Öğrencilerin tercih listelerini hazırlarken derin bir kaygı ve ileri derecede stres yaşadıklarını hatırlatan Kolukısa ayrıca, “Öğrenciler, tercih ve sınav dönemi ile sınav sonrası stres ve duygularını ifade edemedikleri için öfkeli oluyorlar. Küçük yaşlardan itibaren aile ve çevre sürekli çocuklara hangi mesleği seçecekleri, ne olacakları konusunda sorular yönelterek üzerlerinde baskı oluşturuyorlar. İçten içe oluşan baskı sonucu öğrenci de ne yapacağı konusunda çok yoğun bir kaygı içerisine giriyor. Öğrencilerin yaşadığı kaygı, tercihi ve sonrasını düşünerek yaşanan kaygı. Bir tercih yapacaklar ama bu tercihin sonunda kendilerini nerede neyin beklediğini, iyi bir iş imkanına sahip olma kaygısını taşırlar. İlk defa ailesinden ayrı kalacak öğrencilerin yalnızlık korkusuyla baş edip edemeyeceği, beklentisinin gerçekleşip gerçekleşmeyeceği gibi konular öğrenciyi kocaman bir gelecek kaygısına sürüklüyor.” ifadelerine yer verdi.
"KENDİ KARARLARI DOĞRULTUSUNDA HAREKET ETMELİLER"
Stres ve kaygının öğrenciler üzerinde ruhsal başta olmak üzere fiziksel etkilerinin de olduğunu belirten Kolukısa,“Öğrencilerin zihinlerindeki geleceğe yönelik sorular bir şekilde davranışlarına ve duygularına yansıyor. Eğer kendi kararları doğrultusunda hareket ederlerse bu kaygı yavaşça sönmeye başlıyor. Öğrencilerde heyecana bağlı olarak kalp atışının hızlanması, nefes alışverişi gibi solunum sıkıntısı, ellerde titreme, ateş basması ortaya çıkabiliyor. Ciddi bir olumsuz algı, uygunsuz davranış, uyku bozukluğu, konsantrasyon ve dikkat eksikliği, öfke kontrolünün olmaması gibi sorunlarla karşılaşılabiliyor.” dedi.

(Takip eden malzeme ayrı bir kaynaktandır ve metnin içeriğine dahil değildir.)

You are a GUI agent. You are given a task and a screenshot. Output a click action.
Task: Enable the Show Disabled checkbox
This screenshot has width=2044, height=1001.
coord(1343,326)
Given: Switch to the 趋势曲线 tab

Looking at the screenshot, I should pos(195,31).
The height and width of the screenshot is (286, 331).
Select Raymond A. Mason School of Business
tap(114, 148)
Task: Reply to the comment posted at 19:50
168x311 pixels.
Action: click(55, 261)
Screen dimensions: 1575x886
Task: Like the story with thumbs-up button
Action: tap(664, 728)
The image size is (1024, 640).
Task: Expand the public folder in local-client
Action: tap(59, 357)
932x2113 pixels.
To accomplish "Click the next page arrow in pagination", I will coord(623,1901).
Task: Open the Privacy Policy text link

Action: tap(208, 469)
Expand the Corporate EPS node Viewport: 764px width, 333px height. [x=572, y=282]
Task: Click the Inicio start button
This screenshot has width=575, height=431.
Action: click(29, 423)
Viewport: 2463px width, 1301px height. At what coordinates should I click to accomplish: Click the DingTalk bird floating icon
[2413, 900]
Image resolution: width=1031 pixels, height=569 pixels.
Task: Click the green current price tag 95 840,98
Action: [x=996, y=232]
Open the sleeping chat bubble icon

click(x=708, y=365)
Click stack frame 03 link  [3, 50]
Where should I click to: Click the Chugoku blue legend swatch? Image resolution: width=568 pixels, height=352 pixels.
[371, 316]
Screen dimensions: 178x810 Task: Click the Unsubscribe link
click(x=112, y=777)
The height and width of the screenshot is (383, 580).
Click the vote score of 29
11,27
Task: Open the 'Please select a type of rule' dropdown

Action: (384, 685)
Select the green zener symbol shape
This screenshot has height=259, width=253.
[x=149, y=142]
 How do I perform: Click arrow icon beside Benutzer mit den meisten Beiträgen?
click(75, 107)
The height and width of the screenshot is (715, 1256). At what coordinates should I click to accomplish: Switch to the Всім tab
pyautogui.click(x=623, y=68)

“Her 100 öğrenciden 36’sı okulu bırakıyor. Buna hareketsiz, hoşnutsuz kişileri eklersek baskı altında karar verilmesi halinde yüzde 60 oranında bir başarısızlık söz konusu olabiliyor” açıklamalarına yer veren psikolog, aileleri tercih dönemde baskı yapmamaları konusunda uyardı.
ADAYLARIN VE AİLELERİN YAPMASI GEREKENLER
Bu dönemin, bundan sonraki hayatlarını etkileyecek çok önemli bir karar olduğunu ifade eden Kolukısa, “Aileler ve öğrenciler sakin olmalı. Yavaş yavaş karar verip, bu süreç doğru değerlendirilmelidir. Öğrenci, ilk adımda potansiyeline uygun karar vermelidir. Öğrencinin tercih edeceği üniversite veya bölümü önce zihninde tasarlaması gerekiyor. Olanaklar doğrultusunda üniversite ve bölüm mutlaka yerinde görülmelidir. Seçilecek mesleği yapanlardan iş olanaklarıyla ilgili bilgi alınabilir. Aileler çocuklarını, öğrenciler de kendilerini bir başkasıyla kıyaslamaktan kaçınmalıdır. Her başarı kendi içinde kıyaslanmalıdır. Bu dönemde başarıları kıyaslamaktan ziyade öğrencilerin kendi iradeleriyle seçim yapmasını istiyoruz” şeklinde konuşmalarına son verirken aileleri uyardı.